Both The Curious Crime and The Tigers in the Tower have strong female leads.  What characteristics did you want them to have and why?

My first thought when I read this question was why would anyone want to write a book these days with weak female leads? I thought we were well past that – but maybe we aren’t in some books? Scary thought!

Any lead character, regardless of gender, surely needs to have some dynamism or the story will flop along, shedding readers with every page turn. I look to my characters for energy – it could be wicked energy, of course, or it could be used for good. I look for courage and the ability to dare, even if you feel timid inside. I want a story arc where the character seems to grow from her experience. Shedding what happens like water off a duck’s back is more the territory for action heroes who don’t change over time. I like my characters to be clever and imaginative, because that makes it more fun to spend time with them. They move in with me at my computer for months so I have to enjoy being with them!

What do you hope readers will take away from reading The Tigers in the Tower?

Hmm, good question – and one I hadn’t asked myself. When you shut the book, I hope you think ‘hey, I enjoyed that and really felt as if I was going through the adventure with Sahira. Boy, weren’t those Newtons bad guys! I’d hate to meet them.’ A few weeks later, I hope you’ll still remember the book and start telling friends and family all the little snippets of great historical fact that are woven into the book. ‘Did you know there were African elephants in London back in Medieval times?’ ‘Do you know why the Queen has three lions-who-might-be leopards on her flag?’ ‘Which keeper of his majesty’s lions almost got eaten by a boa constrictor?’ And finally, I hope you also take away a passion for keeping tigers in the best conditions possible. In our times, this means a desire to protect the small population of 4,000 left in the wild by protecting habitats and stopping poaching.

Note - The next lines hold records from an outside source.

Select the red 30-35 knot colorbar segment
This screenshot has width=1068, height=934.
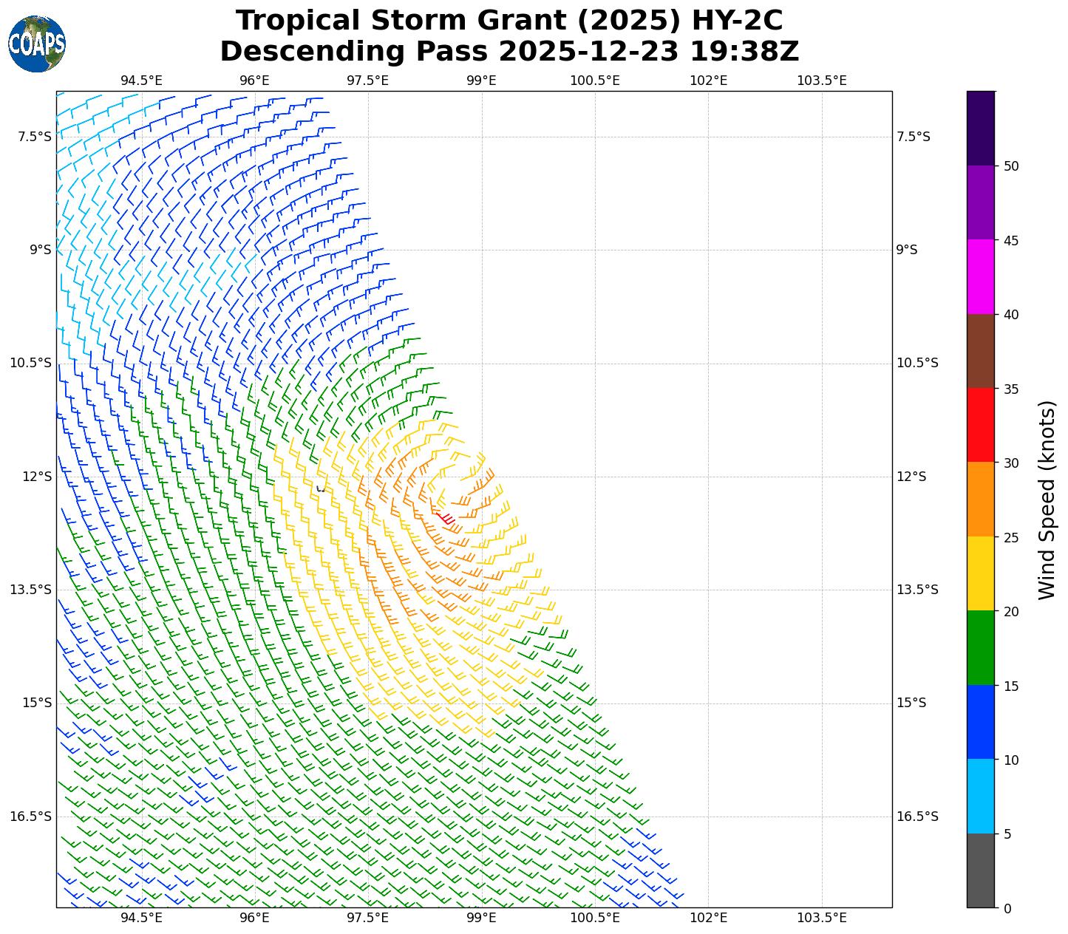(x=981, y=425)
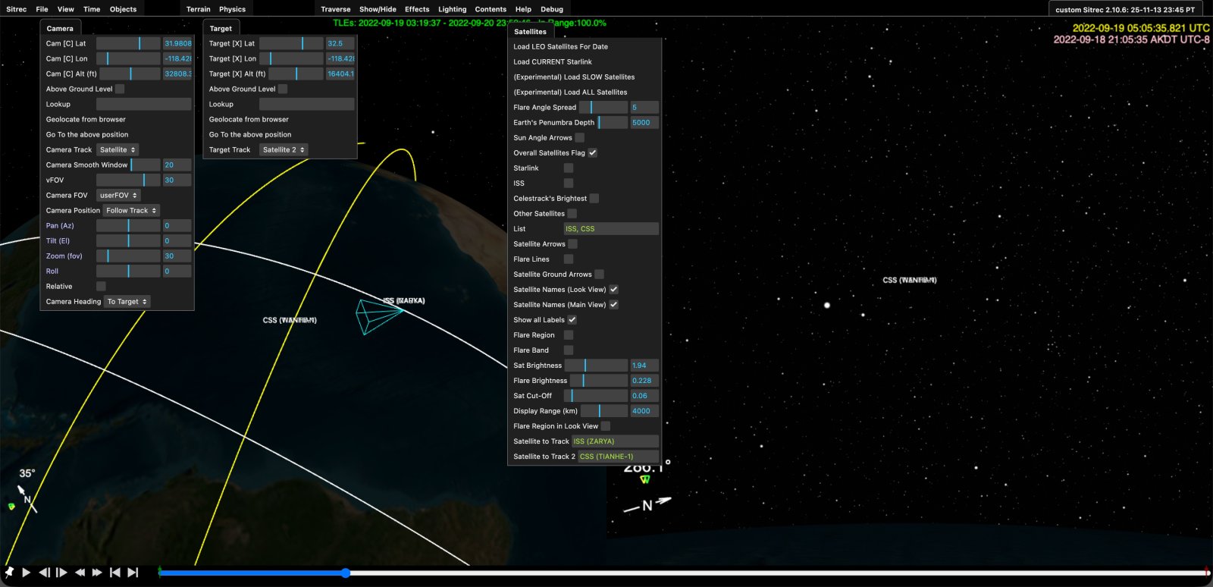Disable the Overall Satellites Flag checkbox
The height and width of the screenshot is (587, 1213).
pyautogui.click(x=593, y=152)
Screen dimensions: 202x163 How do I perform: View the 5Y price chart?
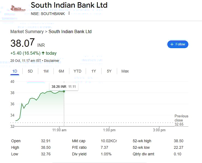click(x=109, y=71)
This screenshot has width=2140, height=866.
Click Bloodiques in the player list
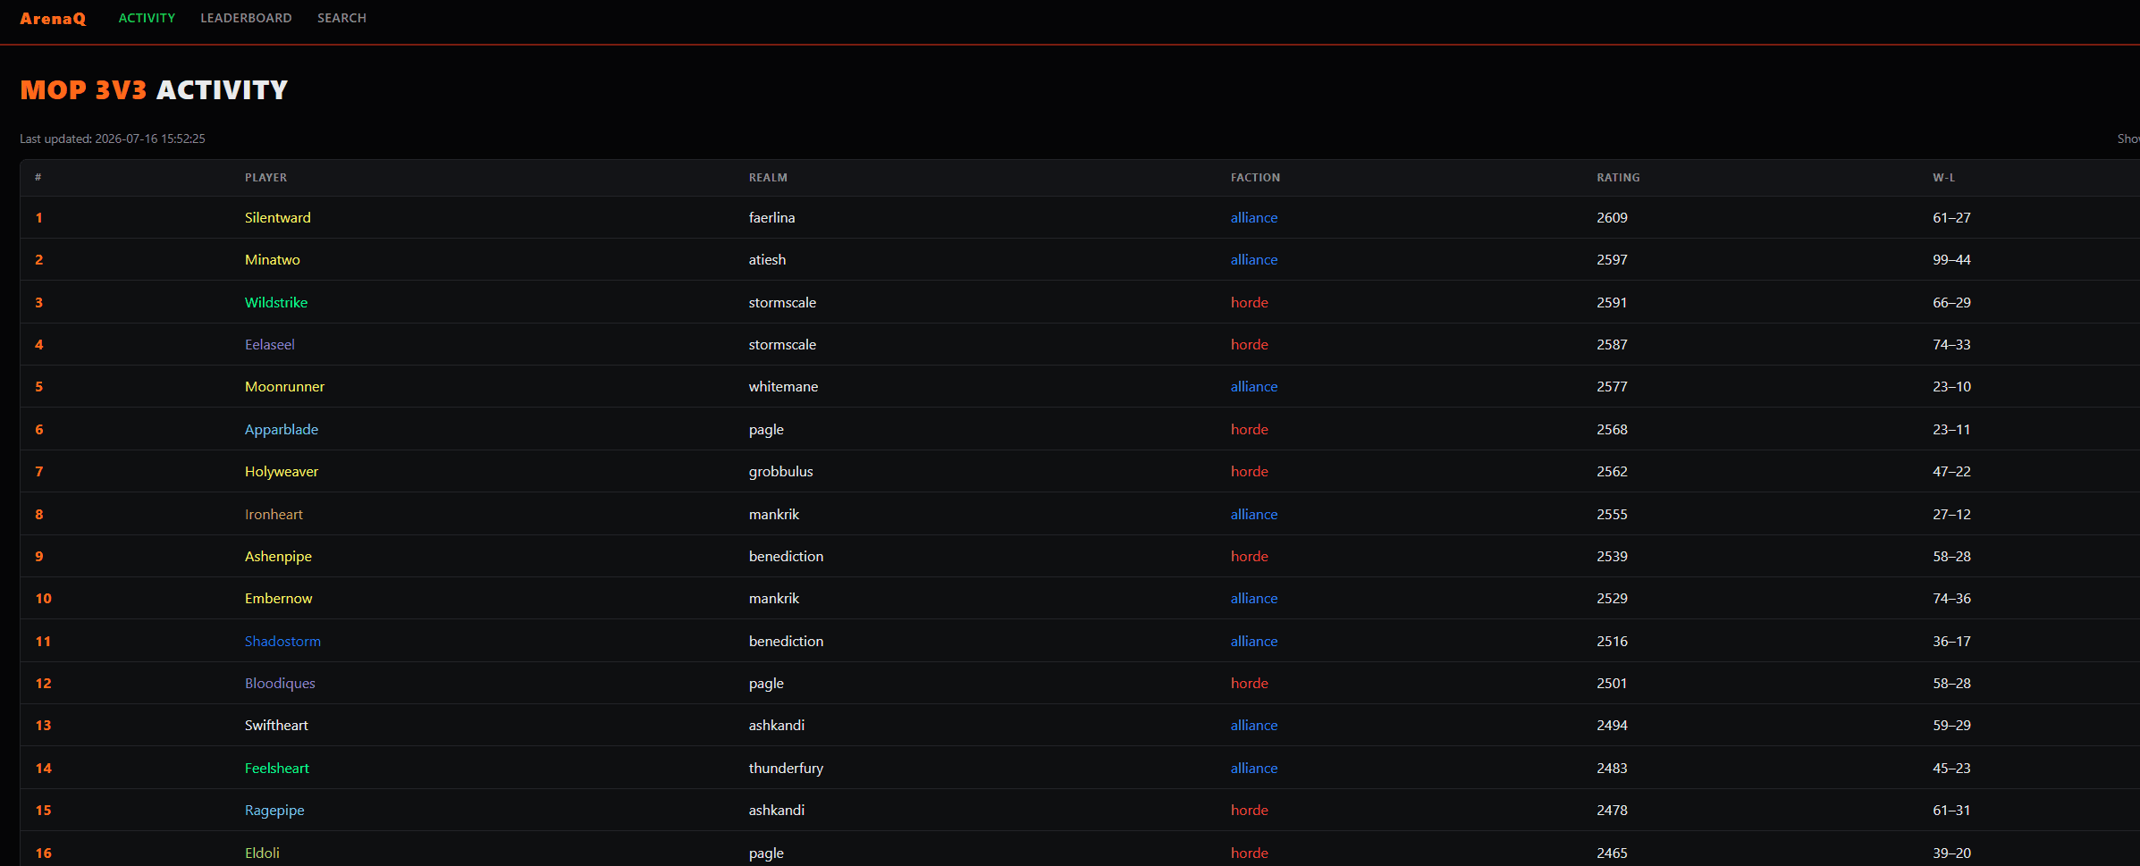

Are you currently writing anything similar to these historical adventures?

Yes! I’m having a wonderful time writing a series about an imagined life for the young Jane Austen as a detective. Not much is known about the day-to-day life of Jane while she was living with her family in the vicarage at Steventon so I am exploiting the historical gaps to write a series that imagines her having some adventures that set up the later novels. The first of these, due out next spring, is called Jane Austen Investigates: The Abbey Adventure. It is a riff on her first novel, Northanger Abbey, which has great fun with the gothic genre with its spectres and villains. I hope my series will appeal to Austen fans (or readers who will grow up to be fans), as well as those who love detective stories and historical adventures. I was drawn to this plotline because the real Jane Austen had a razor-sharp wit and a skill at unravelling a plot. I thought she would be a natural as a sleuth in her youth. So rather than courtship dramas in stately homes and ballrooms familiar from famous novels she wrote, you get haunted houses, jewel thieves and horse rustlers! I’ve planted lots of what in the film world are called ‘Easter eggs’ in the sense that there are things for the alert reader to spot and oodles of literary jokes that Austen (I hope) would approve. 

Cover for Julia Golding’s work in progress!

Such a fantastic set of answers and I cannot wait to see more from the lovely and talented, Julia Golding!